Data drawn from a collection
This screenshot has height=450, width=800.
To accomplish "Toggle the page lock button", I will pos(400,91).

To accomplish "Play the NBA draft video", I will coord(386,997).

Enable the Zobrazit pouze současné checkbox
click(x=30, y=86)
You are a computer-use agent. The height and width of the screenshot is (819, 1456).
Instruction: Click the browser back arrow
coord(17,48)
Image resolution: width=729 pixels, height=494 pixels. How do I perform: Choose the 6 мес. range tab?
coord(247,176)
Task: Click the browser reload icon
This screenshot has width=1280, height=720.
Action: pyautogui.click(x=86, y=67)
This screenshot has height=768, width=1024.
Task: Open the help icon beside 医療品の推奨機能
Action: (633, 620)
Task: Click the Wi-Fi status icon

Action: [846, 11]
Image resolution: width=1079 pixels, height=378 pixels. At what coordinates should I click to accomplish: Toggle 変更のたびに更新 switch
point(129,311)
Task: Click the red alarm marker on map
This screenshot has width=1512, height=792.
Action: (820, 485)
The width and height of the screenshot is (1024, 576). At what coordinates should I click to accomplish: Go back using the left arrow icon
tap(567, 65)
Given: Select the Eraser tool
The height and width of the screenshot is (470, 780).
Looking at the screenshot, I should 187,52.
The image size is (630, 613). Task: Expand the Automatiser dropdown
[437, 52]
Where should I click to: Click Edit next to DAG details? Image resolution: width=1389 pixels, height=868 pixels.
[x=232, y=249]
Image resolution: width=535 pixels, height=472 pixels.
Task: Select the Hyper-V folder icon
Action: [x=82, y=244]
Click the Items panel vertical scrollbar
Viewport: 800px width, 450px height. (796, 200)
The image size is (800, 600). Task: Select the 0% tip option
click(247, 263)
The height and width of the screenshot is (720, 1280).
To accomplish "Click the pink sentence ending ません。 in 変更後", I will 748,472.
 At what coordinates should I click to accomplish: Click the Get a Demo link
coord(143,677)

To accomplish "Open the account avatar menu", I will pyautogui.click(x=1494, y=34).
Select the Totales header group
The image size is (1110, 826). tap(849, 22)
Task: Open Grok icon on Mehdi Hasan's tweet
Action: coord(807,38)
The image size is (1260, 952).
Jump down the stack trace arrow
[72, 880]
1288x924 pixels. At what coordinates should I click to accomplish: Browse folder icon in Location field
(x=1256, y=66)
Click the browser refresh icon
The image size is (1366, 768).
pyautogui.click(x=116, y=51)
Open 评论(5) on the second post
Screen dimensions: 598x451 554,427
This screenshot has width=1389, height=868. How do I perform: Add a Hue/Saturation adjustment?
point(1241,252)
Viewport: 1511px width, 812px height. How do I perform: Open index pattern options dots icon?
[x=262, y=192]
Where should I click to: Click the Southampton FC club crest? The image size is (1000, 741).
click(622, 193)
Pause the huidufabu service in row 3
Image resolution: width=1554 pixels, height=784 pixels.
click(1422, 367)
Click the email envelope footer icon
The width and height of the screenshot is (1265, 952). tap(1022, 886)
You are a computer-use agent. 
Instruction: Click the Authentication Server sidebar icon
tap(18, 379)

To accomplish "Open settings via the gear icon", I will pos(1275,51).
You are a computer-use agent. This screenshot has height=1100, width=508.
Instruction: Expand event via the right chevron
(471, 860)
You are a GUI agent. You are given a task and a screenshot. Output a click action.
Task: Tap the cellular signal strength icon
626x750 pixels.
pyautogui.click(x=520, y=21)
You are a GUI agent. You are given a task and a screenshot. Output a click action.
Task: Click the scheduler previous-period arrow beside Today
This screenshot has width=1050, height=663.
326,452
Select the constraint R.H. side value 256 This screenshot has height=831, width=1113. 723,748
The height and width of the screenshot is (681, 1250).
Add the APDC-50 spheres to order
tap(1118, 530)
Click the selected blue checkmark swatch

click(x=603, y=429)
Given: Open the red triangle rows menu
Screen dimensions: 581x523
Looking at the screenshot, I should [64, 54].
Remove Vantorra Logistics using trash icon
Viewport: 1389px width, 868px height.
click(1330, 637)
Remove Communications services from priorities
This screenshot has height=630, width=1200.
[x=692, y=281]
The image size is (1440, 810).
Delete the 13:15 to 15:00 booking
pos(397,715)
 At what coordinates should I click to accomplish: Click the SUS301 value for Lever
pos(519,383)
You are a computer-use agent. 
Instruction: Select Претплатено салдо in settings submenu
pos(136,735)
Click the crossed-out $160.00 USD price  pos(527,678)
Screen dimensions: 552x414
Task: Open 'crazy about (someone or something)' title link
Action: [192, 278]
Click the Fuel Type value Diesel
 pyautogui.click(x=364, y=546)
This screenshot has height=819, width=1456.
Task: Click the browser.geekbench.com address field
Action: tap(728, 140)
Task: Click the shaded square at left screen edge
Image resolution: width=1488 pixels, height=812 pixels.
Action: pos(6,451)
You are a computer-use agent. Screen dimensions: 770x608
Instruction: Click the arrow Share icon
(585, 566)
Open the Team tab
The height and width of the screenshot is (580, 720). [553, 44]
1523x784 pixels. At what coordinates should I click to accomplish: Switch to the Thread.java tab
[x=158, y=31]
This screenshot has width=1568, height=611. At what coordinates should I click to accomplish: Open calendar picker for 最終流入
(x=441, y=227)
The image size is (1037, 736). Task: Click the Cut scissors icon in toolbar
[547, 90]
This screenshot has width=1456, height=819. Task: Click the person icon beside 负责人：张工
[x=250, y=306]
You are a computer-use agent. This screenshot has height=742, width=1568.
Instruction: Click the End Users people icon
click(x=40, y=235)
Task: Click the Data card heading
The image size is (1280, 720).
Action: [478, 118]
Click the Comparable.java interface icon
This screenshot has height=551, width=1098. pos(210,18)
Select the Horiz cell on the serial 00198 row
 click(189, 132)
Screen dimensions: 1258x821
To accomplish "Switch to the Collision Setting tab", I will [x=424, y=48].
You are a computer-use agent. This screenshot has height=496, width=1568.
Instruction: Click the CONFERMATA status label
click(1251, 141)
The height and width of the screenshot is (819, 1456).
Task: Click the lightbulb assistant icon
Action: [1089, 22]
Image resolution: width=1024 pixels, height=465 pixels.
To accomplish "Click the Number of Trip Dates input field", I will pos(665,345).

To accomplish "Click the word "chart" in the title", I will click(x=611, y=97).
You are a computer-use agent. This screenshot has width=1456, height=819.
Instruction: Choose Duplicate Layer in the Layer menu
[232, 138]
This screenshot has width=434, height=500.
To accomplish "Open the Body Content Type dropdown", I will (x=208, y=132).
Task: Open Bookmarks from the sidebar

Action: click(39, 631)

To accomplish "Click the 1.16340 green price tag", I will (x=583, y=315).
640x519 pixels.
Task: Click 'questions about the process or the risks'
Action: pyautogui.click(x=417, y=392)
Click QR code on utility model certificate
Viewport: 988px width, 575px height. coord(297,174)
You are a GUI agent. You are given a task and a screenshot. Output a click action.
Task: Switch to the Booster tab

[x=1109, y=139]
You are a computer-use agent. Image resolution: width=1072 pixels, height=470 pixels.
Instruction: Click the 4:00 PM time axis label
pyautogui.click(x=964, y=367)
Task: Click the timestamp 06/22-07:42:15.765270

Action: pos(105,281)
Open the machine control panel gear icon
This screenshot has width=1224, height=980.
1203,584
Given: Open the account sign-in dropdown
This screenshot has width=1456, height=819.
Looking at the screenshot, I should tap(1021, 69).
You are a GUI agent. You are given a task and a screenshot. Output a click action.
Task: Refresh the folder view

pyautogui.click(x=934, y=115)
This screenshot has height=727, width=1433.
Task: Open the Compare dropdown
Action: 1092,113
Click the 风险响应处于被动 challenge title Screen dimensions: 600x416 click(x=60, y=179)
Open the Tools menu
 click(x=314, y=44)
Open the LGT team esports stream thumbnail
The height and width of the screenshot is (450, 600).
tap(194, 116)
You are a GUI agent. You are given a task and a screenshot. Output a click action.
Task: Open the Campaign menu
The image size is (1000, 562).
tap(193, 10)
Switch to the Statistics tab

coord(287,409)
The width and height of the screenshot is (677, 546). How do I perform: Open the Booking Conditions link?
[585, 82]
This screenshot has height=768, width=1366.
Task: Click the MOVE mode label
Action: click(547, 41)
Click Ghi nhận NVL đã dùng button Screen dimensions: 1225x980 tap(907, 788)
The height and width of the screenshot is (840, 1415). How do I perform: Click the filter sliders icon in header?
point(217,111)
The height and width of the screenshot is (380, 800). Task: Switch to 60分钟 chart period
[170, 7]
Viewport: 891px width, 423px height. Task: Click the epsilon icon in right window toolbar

Task brief: Starting at the first of the items and ending at the line that contains "coord(247,176)", write those lines out again with the requests included. Multiply each coordinate in the answers by 1.5 and round to a whole number, with halves rounded up.

Completed exercise:
This screenshot has height=450, width=800.
To accomplish "Toggle the page lock button", I will pos(600,137).

To accomplish "Play the NBA draft video", I will coord(579,1496).

Enable the Zobrazit pouze současné checkbox
click(x=45, y=129)
You are a computer-use agent. The height and width of the screenshot is (819, 1456).
Instruction: Click the browser back arrow
coord(26,72)
Image resolution: width=729 pixels, height=494 pixels. How do I perform: Choose the 6 мес. range tab?
coord(371,264)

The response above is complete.